Supplementary Information

The online version contains supplementary material available at 10.1007/s13577-023-00965-9.

Keywords: Probe-based confocal laser endomicroscopy, Intraoperative diagnosis, Hepatic autofluorescence, Fluorescein sodium, Colorectal liver metastasis

Introduction

Liver resection is the standard treatment of colorectal liver metastasis (CLM). Negative surgical margins are associated with better overall survival and lower risk of recurrence [1–7]. Intraoperative pathological evaluation of frozen sections is the gold standard for confirming surgical margins. The preparation and microscopic analysis of the approximately 6 μm thick sections requires 30–40 min and may not include all the regions that the surgeon requires. Probe-based confocal laser endomicroscopy (pCLE) has been found useful for real-time endoscopic examination for Barrett’s esophagus, and pancreatic and biliary conditions [8–12]. Our group previously reported the use of pCLE for real-time intraoperative microscopic evaluation to differentiate cancerous from noncancerous tissues in the liver by autofluorescence without need of a fluorophore [13]. It is not known whether pCLE can differentiate metastatic tissue from adjacent noncancerous liver tissue. This study investigated intraoperative pCLE to differentiate CLM from noncancerous tissue in patients with or without prehepatectomy chemotherapy and whether the use of a fluorophore improved pCLE imaging.

Methods

This study was conducted with the approval of the Institutional Ethics Review Board of the University of Tokyo (2018001SP) and registered in the UMIN-CTR (UMIN000028667, http://www.umin.ac.jp/english/). Written informed consent was obtained from all patients in accordance with the Declaration of Helsinki.

Patients

The subjects consisted of consecutive patients who underwent liver resection for CLM at the University of Tokyo Hospital from May 2017 to March 2018.

pCLE

The Cellvizio 100 pCLE system (Mauna Kea Technologies, Paris, France) had a reusable imaging Demo-probe (Mauna Kea Technologies) and a laser scanning unit. The probe had the same resolution and specifications, but a different length, than those of the AlveoFlex probe (Mauna Kea Technologies). The wavelength of the blue laser light was 488 nm, the confocal depth was 0–50 µm, the field of view was 600 µm, the resolution was 3.5 µm, and the images were collected at nine frames per second. The pCLE images viewed on the liquid crystal display of a personal computer and edited with the Cellvizio software.

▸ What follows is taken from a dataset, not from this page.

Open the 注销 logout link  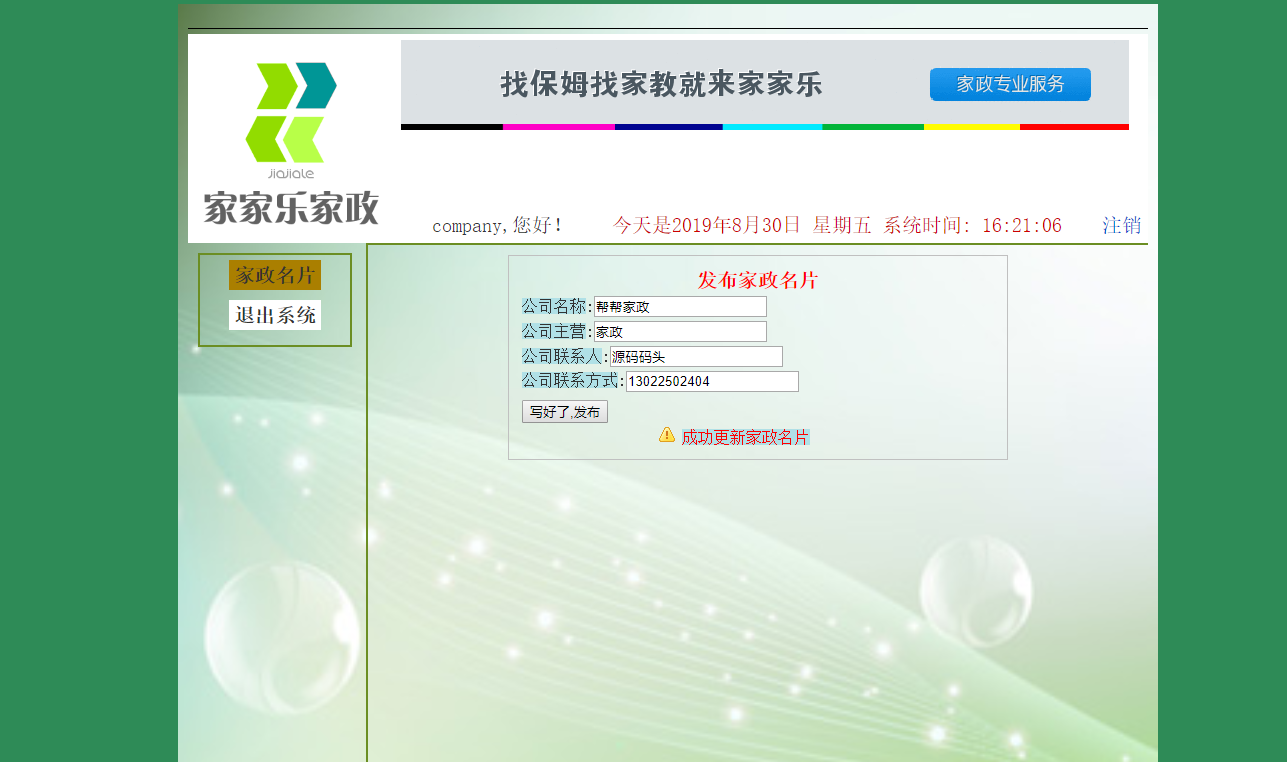1120,225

pCLE and pathological evaluation of surgical specimens

Tissue specimens were immediately retrieved from the operative field after resection, cut to include the maximum diameter of the tumor and sliced parallel to the first cut surface into 10 mm sections using a long blade. The cut surfaces were evaluated by pCLE outside the operating room. The probe was manually placed perpendicular to the surface of the liver specimen, which included cancerous and adjacent noncancerous tissues. The specimen was initially examined by pCLE without using an external fluorophore (nonenhanced pCLE) to obtain images by autofluorescence [13]. The specimen was then examined after spaying fluorescein sodium (Fluorescite, Alcon Japan Ltd, Tokyo, Japan) on the cut surface and waiting 1 min before wiping it off (FS-enhanced pCLE) [14–16]. After pCLE examination, the specimens were fixed in 10% neutral buffered formalin, embedded in paraffin, sectioned, and stained with hematoxylin and eosin (HE) for pathological examination. The pathological findings and pCLE images were compared.

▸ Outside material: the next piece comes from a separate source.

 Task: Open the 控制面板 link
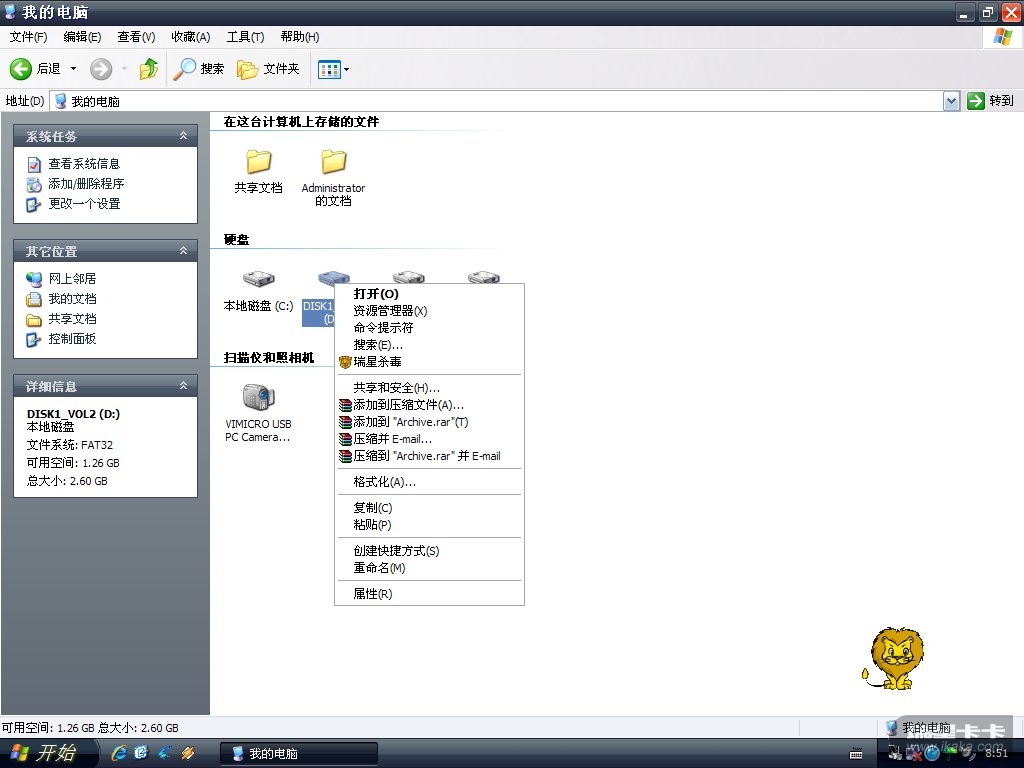pyautogui.click(x=72, y=339)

Evaluation of fluorescence intensity (FI)

The FI of nonenhanced pCLE images was measured by luminance-analysis software (U11437; Hamamatsu Photonics) [17, 18]. The FI was measured in 400 µm² fields within each image, and the values obtained in cancerous and noncancerous tissues in patients with or without preoperative chemotherapy were compared. FI was measured in five randomly-selected fields in each sample and reported as the mean value.

Statistical analysis

FI values were compared between cancerous and non-cancerous regions for each patient using the Wilcoxon signed-rank test. FI ratios of non-cancerous/cancerous tissue were compared between patients with and without preoperative chemotherapy using the Mann–Whitney U test. The statistical analyses were performed using statistical software, the SPSS v 22.0 (IBM-SPSS, Chicago, IL, USA).

Results

Patients

Twenty-one of 42 patients with eligible surgery during the study period were enrolled in the study. The other 21 patients (50%) were excluded because pCLE system operators were unavailable at the time of surgery. The patient characteristics are shown in Table 1. The 21 patients included in the analysis had 34 lesions that were histopathologically diagnosed as CLM. Preoperative chemotherapy had been given to 13 of the 21 patients (61.9%); they provided 20 of the 34 (58.8%) lesions.

Table 1.

Demographic characteristics of 21 patients who underwent resection of CLM

Characteristic	Value
Age, year, median (IQR), years	66 (56.75–68)
Sex, male: female, n	14: 7
Location, colon: rectum, n	12: 9
Prehepatectomy chemotherapy, n (%)	13 (61.9%)
Oxaliplatin or irinotecan, n (%)	10 (47.6%)
With anti-VEGF agent, n (%)	5 (23.8%)
With anti-EGFR agent, n (%)	5 (23.8%)
Largest liver metastasis diameter, median (IQR), cm	2.5 (1.5–3.4)
Tumor number, median (IQR)	2 (1–3)
Tumor differentiation, well/moderate: poor, n	20: 1

Open in a new tab

IQR interquartile range, VEGF vascular endothelial growth factor, EGFR epidermal growth factor receptor

Structure of CLM and noncancerous liver tissue

The structural patterns of CLM and noncancerous liver tissue in pCLE images without and with fluorescein sodium enhancement are shown in Table 2. Representative pCLE images in CLM patients without preoperative chemotherapy (Fig. 1). A surgical specimen of partial resection of segment 7 showed a 10 mm subcapsular tumor with a round shape (Fig. 1a). Nineteen of 21 nonenhanced pCLE images of benign liver tissue (90.5%) had regular structures (Fig. 1b). Five FS-enhanced pCLE images were excluded because excess fluorescein sodium caused blown-out highlights that did not allow evaluation (Supplementary Fig. 1). FS-enhanced pCLE images of all 16 (100%) benign tissues clearly showed a regular arrangement of hepatocytes, similar to that seen in HE-stained tissue (Fig. 1b). Thirty-one of 34 nonenhanced pCLE images (91.2%) of CLM showed tissue with an irregular structure (Fig. 1c). After excluding 14 images with blown-out highlights (Supplementary Fig. 1), FS-enhanced pCLE images clearly visualized thick tubular structures in 19 of the remaining 20 CLM specimens (95.0%) that appeared similar to HE-stained CLM tissue (Fig. 1C). The borders of cancerous and noncancerous tissue were visible in pCLE images with or without external fluorophores in 32 CLM specimens (94.1%).

Table 2.

Structures of 34 colorectal liver metastases and 21 background liver tissues in PCLE images

Non-enhanced PCLE images

Fluorescein sodium-enhanced PCLE images

Structures

Background liver tissue

N = 21

Regular

Irregular^a

19 (90.5%)

2 (9.5%)

Regular

Irregular

(Blown out highlights^d)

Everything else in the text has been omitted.